Last spring the CGA started a petition asking the university to provide permanent space for a sexual assault centre. It has since received over 1,000 signatures when tallying online and paper petitions. The Concordia Student Union and Graduate Students’ Association also put their support behind the initiative last year.

In the past few months, the proposal was drafted by the university. The full-time coordinator will work with student volunteers to create education, counselling and referral services, and will have access to the counselors and psychologists already working in Counselling and Development.

The space in the GM Building will have two adjacent offices, one for the coordinator and one for the resource centre.

“It’s a really cool example of student initiative being embraced by the university as an institution,” said incoming CSU President Melissa Kate Wheeler, who was involved in initial talks with the university because of her involvement in the “Love Doesn’t Hurt” campaign, an awareness-raising campaign centered around abusive relationships.

Wheeler was quick to point out, however, that the work done by the CGA is the reason why the centre is happening.

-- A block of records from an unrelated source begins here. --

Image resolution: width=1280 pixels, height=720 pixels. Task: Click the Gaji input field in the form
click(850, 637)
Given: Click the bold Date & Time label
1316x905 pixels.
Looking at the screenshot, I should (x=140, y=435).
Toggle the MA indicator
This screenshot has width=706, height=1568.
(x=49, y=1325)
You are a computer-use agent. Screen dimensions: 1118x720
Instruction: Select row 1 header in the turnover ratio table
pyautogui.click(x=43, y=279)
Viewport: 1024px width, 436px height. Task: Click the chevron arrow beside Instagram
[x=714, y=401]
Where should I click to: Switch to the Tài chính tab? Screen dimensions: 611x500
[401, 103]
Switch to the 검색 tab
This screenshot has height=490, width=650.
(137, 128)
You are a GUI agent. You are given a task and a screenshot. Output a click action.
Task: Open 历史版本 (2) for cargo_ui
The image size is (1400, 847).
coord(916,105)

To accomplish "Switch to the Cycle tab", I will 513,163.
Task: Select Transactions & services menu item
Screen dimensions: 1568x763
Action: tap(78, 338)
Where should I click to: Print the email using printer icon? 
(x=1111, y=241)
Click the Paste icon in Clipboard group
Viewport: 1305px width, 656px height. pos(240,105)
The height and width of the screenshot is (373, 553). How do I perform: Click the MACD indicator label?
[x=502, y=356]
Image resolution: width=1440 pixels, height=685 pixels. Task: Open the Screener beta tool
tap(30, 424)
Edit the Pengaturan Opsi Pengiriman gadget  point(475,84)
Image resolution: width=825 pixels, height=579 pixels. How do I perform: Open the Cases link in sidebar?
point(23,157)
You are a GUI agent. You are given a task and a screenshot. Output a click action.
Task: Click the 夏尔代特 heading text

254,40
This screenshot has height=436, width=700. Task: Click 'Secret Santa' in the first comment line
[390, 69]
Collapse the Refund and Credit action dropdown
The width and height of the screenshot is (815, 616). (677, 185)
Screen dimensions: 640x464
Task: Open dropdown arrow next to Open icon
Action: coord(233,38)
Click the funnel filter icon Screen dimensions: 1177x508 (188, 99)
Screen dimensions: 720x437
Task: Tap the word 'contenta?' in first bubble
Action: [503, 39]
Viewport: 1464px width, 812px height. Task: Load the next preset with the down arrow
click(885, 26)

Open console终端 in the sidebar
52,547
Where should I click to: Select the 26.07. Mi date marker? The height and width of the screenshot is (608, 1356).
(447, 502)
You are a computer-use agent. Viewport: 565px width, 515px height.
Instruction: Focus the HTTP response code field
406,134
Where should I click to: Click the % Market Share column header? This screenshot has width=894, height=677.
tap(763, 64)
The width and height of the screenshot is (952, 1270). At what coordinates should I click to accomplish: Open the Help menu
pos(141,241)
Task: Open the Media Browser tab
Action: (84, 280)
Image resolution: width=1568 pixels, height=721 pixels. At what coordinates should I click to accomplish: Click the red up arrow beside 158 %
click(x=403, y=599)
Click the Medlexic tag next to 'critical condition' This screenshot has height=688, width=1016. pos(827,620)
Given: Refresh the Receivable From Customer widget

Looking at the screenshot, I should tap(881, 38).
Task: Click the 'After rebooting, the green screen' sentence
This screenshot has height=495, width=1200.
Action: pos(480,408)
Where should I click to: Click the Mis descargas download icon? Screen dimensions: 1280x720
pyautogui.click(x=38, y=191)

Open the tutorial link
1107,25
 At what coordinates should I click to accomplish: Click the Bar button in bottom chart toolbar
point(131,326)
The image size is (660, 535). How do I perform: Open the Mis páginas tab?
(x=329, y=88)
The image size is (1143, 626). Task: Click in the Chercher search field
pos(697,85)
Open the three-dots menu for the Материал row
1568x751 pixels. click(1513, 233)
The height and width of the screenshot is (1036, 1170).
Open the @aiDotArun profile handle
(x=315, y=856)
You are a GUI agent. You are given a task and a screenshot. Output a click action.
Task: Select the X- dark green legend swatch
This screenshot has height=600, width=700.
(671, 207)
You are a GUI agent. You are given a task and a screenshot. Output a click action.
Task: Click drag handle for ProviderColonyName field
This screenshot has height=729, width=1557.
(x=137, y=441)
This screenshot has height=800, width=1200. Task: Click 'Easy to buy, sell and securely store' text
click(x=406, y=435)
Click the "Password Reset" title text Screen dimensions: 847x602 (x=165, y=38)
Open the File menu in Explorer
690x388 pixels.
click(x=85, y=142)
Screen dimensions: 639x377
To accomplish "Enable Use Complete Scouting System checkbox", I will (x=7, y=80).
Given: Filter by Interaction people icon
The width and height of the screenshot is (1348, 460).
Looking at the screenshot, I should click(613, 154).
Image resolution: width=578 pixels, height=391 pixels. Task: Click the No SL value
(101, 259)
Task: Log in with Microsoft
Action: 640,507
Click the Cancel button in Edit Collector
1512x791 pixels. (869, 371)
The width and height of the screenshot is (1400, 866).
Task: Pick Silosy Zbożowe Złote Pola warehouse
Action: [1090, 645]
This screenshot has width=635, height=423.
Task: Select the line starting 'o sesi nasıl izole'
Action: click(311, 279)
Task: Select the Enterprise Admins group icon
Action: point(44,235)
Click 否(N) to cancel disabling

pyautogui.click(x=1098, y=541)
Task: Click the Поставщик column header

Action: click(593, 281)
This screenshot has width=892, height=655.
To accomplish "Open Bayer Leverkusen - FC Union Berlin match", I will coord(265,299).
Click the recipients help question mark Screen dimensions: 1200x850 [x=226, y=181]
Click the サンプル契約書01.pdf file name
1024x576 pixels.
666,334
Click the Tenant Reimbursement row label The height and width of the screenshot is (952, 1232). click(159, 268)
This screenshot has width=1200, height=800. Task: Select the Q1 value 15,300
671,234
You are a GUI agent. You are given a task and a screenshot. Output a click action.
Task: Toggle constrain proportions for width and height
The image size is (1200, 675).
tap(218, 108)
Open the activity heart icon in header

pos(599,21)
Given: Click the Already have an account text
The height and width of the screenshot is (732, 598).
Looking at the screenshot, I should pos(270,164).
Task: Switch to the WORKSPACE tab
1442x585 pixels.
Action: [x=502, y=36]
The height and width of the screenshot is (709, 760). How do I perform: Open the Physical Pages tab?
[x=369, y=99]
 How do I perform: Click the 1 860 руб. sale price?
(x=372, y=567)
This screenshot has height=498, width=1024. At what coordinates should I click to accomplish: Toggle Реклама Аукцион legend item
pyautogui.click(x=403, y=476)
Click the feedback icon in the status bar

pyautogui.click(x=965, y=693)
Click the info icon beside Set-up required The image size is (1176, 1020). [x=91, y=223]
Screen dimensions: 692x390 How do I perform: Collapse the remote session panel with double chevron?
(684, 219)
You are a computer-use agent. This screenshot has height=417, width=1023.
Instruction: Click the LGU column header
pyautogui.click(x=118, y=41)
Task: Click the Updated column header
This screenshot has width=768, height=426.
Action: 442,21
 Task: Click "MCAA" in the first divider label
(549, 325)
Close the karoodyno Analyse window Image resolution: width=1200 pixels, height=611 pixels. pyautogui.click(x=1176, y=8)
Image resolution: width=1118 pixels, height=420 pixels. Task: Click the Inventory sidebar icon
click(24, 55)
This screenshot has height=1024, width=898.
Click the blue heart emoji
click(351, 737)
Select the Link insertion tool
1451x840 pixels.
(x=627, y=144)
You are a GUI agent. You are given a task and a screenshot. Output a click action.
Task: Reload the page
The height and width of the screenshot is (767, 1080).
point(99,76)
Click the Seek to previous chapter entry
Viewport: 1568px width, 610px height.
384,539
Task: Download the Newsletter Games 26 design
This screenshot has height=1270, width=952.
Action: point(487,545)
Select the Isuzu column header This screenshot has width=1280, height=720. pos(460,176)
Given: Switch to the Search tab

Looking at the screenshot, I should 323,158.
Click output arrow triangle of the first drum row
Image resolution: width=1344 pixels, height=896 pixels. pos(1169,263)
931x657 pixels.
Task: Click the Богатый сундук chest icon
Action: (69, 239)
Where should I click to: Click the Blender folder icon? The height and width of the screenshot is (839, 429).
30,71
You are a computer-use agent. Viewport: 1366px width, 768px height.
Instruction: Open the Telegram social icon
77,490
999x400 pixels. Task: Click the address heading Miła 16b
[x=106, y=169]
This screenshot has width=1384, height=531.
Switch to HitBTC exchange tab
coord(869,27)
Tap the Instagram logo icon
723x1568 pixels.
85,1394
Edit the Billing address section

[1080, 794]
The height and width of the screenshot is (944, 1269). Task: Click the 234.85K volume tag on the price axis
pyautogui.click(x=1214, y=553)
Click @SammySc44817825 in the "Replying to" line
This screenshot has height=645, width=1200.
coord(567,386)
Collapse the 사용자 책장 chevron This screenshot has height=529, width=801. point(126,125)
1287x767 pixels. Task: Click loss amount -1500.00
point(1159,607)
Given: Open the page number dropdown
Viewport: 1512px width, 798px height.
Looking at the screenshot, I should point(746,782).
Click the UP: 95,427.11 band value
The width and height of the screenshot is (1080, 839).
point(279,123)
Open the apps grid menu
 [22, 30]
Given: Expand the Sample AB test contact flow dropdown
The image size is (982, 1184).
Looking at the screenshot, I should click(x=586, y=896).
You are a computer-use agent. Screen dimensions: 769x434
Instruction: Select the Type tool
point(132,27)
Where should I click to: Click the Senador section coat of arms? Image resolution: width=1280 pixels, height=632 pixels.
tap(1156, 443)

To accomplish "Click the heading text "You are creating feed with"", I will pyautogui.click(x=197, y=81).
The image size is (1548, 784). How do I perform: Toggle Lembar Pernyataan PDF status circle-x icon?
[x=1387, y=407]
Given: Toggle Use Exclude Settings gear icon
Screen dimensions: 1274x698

With Concordia’s administration providing all the funding, it’s a different model than the Sexual Assault Centre of the McGill Students’ Society, which runs on a student fee levy and has been housed in the student union-owned building since the 1990s.

Wheeler says Concordia’s approach makes it easier to get experts involved in the centre, combined with the “skills and sensitivity” of student volunteers.

In the university’s proposal for the centre there are plans for an advisory board, which will meet regularly to provide feedback and recommendations for the centre. It’s a body Mugyenyi wants to see with a substantial student contingent.

“Our hope is that there will be as much student involvement as possible, because to build a genuine culture of consent at Concordia you have to have students integrated,” she said.